It Hardly Matters

Wednesday, September 27, 2006

Open Letter to Jack White*

Jack. Jackie. I love you. Watching you play (the verb pales, Jack, pales) guitar makes me hotter than a thousand suns. It's as if the top of my head has popped off and been replaced with spotlight beams reflected by your Gretsch (is that what you play?) and an afro of light springs from my head. I balance all of my weight on my ten tiny toes, which hurts and is wobbly, just so I can see you over the six-foot-one bitches in front of me. They are annoying. They are wearing flowy renfair shirts with peek-a-boo backs and baby clips in their ropey brown hair. Their faces are small and the only reason I can say anything about their faces is because they keep looking back at the crowd to see who is looking at them. Like someone would choose their drab drunken faces over yours. The only way that would happen would be if some cultural anthropologist happened to be scanning every venue in New York City to locate an Edie Brickell circa-1989 look-alike for some hippie-rock research project. Then, maybe, I could see someone looking at them over you.

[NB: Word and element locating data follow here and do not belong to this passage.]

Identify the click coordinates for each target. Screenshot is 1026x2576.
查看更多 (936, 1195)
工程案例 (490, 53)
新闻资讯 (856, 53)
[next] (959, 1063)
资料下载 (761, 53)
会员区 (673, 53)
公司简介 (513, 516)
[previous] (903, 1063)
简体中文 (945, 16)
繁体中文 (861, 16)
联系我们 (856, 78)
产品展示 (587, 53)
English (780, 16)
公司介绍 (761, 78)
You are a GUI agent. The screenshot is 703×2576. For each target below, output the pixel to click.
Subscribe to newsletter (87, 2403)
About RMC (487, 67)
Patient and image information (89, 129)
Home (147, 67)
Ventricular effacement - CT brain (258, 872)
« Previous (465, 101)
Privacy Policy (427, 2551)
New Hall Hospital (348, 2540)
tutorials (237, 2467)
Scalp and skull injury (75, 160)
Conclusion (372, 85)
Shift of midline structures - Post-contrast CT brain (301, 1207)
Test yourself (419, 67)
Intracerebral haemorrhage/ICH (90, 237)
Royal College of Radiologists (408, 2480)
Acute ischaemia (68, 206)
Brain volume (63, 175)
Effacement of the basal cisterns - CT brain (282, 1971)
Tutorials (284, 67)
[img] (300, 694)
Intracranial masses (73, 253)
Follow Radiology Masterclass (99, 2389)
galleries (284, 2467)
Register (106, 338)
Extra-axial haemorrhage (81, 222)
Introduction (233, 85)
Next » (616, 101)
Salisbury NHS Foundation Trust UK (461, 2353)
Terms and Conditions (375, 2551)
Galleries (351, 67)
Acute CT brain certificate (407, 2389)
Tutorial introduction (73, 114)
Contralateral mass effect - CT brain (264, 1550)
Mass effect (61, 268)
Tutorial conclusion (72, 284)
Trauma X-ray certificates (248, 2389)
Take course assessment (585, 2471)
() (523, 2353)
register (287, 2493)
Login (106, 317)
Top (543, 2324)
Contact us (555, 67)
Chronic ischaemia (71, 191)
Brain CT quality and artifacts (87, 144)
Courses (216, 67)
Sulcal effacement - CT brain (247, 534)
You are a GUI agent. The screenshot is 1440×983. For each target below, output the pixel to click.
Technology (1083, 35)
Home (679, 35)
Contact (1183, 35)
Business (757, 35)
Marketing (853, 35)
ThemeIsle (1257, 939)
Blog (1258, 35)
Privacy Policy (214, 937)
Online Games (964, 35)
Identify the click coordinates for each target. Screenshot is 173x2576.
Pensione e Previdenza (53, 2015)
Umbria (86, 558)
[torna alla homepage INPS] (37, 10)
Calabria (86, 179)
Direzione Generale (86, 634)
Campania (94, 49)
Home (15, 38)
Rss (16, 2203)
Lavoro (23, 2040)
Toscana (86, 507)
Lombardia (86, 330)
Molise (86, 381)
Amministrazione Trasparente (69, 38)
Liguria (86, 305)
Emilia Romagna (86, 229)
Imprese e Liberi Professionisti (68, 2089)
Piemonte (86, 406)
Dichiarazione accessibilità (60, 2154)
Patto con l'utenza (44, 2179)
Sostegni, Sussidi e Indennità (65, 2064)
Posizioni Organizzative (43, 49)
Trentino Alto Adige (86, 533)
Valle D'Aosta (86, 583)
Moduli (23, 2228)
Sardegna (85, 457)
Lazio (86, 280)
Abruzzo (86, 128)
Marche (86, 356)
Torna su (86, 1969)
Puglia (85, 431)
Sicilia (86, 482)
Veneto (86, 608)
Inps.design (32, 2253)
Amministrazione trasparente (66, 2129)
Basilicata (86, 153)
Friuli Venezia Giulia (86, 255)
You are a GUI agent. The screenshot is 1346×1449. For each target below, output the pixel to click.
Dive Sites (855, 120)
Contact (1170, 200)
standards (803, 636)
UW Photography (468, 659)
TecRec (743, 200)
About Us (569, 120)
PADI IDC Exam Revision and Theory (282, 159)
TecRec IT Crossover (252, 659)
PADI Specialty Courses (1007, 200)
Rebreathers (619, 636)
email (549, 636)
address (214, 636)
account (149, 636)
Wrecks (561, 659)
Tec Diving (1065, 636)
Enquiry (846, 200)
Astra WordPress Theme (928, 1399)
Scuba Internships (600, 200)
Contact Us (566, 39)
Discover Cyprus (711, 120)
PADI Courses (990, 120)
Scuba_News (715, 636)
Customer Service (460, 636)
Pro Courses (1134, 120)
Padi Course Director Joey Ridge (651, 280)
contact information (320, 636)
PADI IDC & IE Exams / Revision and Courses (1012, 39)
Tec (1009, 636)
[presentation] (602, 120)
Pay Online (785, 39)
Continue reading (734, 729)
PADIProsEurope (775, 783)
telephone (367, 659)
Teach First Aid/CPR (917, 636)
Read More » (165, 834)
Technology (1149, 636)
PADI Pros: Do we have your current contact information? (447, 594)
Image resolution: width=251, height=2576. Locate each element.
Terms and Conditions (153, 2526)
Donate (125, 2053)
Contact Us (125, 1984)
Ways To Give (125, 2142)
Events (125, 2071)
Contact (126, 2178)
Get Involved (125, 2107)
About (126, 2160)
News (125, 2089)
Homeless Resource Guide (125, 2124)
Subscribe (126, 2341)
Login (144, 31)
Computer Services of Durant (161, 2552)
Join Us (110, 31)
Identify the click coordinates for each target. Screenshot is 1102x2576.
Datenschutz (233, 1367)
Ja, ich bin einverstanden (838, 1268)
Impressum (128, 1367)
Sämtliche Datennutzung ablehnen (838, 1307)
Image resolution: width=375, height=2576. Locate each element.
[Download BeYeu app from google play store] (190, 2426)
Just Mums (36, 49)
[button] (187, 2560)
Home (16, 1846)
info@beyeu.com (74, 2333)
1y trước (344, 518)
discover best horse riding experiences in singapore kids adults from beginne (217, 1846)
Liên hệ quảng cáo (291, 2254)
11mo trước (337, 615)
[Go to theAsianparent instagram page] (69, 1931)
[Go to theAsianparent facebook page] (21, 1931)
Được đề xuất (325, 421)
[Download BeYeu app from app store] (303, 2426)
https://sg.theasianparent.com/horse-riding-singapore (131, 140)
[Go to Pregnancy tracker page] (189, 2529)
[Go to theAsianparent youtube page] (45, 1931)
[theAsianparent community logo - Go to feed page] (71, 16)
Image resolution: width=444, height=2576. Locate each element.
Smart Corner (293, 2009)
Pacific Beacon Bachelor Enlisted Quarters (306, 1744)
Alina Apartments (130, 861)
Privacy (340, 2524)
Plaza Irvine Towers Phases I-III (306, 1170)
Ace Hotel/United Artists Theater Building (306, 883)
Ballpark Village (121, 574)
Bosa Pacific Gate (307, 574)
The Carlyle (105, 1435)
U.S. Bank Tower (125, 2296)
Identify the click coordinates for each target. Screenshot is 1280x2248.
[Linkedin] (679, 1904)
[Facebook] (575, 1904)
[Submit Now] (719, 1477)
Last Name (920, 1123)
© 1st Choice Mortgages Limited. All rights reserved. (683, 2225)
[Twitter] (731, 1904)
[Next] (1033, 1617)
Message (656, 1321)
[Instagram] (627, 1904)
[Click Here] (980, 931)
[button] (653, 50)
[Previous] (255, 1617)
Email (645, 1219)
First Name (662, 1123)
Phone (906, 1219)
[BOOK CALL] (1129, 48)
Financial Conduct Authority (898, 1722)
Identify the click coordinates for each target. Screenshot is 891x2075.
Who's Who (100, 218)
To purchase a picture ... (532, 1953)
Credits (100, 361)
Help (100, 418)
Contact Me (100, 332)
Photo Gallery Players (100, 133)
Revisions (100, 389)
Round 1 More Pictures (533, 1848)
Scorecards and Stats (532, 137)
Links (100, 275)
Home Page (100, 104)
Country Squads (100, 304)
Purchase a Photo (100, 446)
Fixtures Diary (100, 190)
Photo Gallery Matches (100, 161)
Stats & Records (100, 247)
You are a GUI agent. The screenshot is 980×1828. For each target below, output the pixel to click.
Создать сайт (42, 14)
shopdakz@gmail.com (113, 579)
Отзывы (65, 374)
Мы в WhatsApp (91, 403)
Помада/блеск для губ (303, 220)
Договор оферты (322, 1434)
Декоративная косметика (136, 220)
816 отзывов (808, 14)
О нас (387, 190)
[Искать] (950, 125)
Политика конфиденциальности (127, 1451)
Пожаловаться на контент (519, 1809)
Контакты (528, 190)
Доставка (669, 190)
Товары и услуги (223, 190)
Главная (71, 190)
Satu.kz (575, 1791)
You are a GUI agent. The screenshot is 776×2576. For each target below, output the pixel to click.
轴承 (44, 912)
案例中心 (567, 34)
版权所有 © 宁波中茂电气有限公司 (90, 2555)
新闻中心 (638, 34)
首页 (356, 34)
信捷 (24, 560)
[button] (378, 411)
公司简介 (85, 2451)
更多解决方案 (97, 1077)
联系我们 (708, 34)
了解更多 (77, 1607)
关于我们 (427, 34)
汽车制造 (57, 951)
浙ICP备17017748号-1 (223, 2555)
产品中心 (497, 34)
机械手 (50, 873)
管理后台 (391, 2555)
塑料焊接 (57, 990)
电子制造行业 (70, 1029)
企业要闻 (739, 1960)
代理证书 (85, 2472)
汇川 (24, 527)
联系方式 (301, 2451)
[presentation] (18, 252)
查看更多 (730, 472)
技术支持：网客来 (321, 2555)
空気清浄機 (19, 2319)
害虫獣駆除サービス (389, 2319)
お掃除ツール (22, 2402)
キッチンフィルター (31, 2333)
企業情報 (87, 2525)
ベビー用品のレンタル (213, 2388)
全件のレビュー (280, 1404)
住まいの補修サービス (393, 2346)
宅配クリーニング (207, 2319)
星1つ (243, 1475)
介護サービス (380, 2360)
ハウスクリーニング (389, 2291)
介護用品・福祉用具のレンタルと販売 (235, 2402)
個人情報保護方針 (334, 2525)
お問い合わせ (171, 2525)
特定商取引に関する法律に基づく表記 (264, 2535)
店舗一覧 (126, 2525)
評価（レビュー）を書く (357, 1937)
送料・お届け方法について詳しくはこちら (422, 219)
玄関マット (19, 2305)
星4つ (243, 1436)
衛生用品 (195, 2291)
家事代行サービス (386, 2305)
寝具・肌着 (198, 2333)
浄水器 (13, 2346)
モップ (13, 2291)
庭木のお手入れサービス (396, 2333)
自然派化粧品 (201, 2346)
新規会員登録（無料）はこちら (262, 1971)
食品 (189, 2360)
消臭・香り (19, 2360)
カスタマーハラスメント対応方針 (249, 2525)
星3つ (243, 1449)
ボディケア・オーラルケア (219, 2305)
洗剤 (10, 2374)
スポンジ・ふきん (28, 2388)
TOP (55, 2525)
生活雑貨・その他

Question: Why do tall skinny girls always have loud tinkling laughs and the latest-model cell phones? Also, they never wait in line for drinks or carry shit. They have long hair and an air of absolute power mixed with carefree nonchalance. Oh, and jeans. Always with the jeans.

So, Jack. Off topic, off topic--I know. It happens. Anyway, your guitar playing. Right. It's fast and sloppy and sure and your whole body gets behind every note and bend and you don't care if your hair flops in your face or your shirt gets twisted in your guitar strap or you trip over PA wires and you're always perfectly in time even though your fingers are all over the fretboard. That was a boring description, but you get the idea.

Wait a minute: I just realized something. Why the hell would you need me to describe your guitar playing to you? You live it--you do it. I am officially crestfallen. Because if we were to, say, bump into each other outside of a venue or near a big gold tour bus on 50th Street (they always park around the corner--duh), or in the hallway of a Midtown hotel (let's say the Righa Royal), you would look right past me and my feeble description to the girls trilling on their cell phones with the long, ropey hair.

But I'd still stand on all ten toes to see you play.

Sincerely,
Me

* After seeing you play with your band, The Raconteurs, at Roseland, NYC, September 26, 2006.